Hadeus answers, ignoring me entirely and addressing Ruskin. “She means that half of us have abandoned the court entirely, Your Highness, unable to live under these conditions.”
I look towards the palace, my dread mounting. “I can help,” I say. “Let me inspect the iron and?—”
“No.” Hadeus cuts me off. “You must stay away.”
“I’d watch your manners, Lord Hadeus,” Ruskin says, a dangerous tone in his voice.
Hadeus draws his horse back a few steps, as if instinctively feeling the need to put distance between him and Ruskin, but he doesn’t apologize.

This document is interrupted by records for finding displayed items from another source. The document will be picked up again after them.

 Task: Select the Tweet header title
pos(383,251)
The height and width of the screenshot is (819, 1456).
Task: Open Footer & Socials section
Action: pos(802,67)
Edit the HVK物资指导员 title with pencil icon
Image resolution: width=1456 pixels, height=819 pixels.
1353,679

If anything, I’d say he looks affronted.
“Hasn’t she done enough?” he says, jerking his head at me and then at the iron-pocked palace behind him.
“Eleanor has done nothing but try to help this court,” Ruskin snaps.
“If you please, my Lord,” says Jorna, looking between all of us imploringly, “Things have only gotten worse since the day she first came here. I believe the prophecy demands that we purge any poisons from?—”
“Eleanor is not a poison,” Ruskin growls. Jorna falls silent, looking cowed, but the other High Fae exchange knowing looks, and my anger and shame feel like they could burn me up, hearing myself being talked about like this.
“How can you be sure?”
The words are out of Hadeus’s mouth before I think he’s fully considered them. A vine immediately shoots up from the ground, startling his horse so that it rears up. The plant wraps itself around Hadeus’s wrist, yanking it up behind his back so he’s forced to lean forward in his saddle, desperately trying to steady his horse with one hand.
“I told you to watch your manners, Swallowtail,” says Ruskin coolly.
“This realm cannot thrive with such unnaturalness in it,” Hadeus spits, his voice tight from speaking at an awkward angle. “The ephor said it herself.”
Jorna’s eyes widen in alarm, and she shakes her head, looking nervously between Hadeus and Ruskin. Whatever she might have said—whatever she might actually believe—it’s clear she doesn’t want to be lumped in with the rest of them in Ruskin’s view. Not when he’s standing right in front of her.